Concluding our agency spotlight on the National Park Service this month, we will look at common causes injuries of NPS workers.
Of the 133+ federal agencies, the NPS consistently has one of the highest injury/fatality rates among its employees, losing 86 employees (Line of Duty/On Duty) in the last 25 years. From 2005-2010, over 3,800 employees were hurt in a way that caused them to miss at least one day of work. It’s not hard to understand why this is the case. Dangerous wildlife and rough, steep terrain contribute to this being a potentially dangerous agency to work for.
Section 188.8.131.52 of the 2006 NPS management policy states “the safety and health of employees, contractors, volunteers, and the public are core service values”. The policy is further defined and requires each NPS employee to:
- Adhere to established occupational safety and health procedures.
- Work collaboratively with supervisors to develop and use Job Hazard Analysis (JHA) or the equivalent for all routine tasks, and help develop and use site-specific safety plans for non-routine, complex, multi-phase jobs.
- Properly use and maintain required clothing and/or personal protective equipment.
- Maintain a level of personal wellness and fitness as needed for assigned work tasks.
- Identify, and where appropriate, correct unsafe conditions and work practices.
- Report unsafe/unhealthful conditions and/or operations to an immediate supervisor or appropriate chain of command.
- Report mishaps, including minor accidents and “near misses” ASAP.
- Participate in establishing a safe working culture, and practice safe work procedures, even when working alone.
We have helped many NPS employees throughout the years with their federal disability retirements. Below are a few we have helped.

# Stored data:

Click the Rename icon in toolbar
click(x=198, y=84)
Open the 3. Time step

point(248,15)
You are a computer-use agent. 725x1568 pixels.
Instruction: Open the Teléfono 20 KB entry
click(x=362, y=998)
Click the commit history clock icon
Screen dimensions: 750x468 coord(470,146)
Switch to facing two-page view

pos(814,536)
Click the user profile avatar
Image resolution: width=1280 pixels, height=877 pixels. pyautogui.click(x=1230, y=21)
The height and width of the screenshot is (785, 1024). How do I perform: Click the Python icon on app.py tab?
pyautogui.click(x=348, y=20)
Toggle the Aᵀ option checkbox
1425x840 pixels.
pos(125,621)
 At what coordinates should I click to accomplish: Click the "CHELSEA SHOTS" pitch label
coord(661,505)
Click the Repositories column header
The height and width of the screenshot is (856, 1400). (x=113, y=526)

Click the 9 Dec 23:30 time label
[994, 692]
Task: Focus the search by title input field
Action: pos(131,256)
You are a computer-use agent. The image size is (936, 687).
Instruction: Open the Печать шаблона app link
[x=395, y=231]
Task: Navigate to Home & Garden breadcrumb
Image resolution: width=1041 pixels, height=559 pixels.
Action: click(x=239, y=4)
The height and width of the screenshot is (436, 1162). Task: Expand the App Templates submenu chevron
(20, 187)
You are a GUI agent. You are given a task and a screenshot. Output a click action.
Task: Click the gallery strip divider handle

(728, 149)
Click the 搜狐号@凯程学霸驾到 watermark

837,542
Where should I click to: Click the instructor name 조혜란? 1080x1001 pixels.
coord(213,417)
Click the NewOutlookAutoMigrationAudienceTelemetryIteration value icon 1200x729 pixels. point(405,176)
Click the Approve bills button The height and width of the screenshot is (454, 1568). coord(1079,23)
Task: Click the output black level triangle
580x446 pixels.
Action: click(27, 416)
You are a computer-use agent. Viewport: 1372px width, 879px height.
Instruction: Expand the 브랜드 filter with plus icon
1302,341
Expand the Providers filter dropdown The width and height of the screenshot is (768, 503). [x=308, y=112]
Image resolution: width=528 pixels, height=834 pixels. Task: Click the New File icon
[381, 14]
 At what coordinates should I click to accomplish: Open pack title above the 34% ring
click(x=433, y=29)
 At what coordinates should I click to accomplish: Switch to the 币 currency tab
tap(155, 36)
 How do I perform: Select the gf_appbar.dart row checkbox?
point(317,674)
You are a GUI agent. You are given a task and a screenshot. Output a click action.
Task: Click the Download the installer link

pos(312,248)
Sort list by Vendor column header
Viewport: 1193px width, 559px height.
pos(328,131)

# Exercise directions:
Using the National Park Service safety text, list every duty that the 2006 NPS management policy requires of each NPS employee.

# Solved exercise:
- Adhere to established occupational safety and health procedures.
- Work collaboratively with supervisors to develop and use Job Hazard Analysis (JHA) or the equivalent for all routine tasks, and help develop and use site-specific safety plans for non-routine, complex, multi-phase jobs.
- Properly use and maintain required clothing and/or personal protective equipment.
- Maintain a level of personal wellness and fitness as needed for assigned work tasks.
- Identify, and where appropriate, correct unsafe conditions and work practices.
- Report unsafe/unhealthful conditions and/or operations to an immediate supervisor or appropriate chain of command.
- Report mishaps, including minor accidents and "near misses," ASAP.
- Participate in establishing a safe working culture, and practice safe work procedures, even when working alone.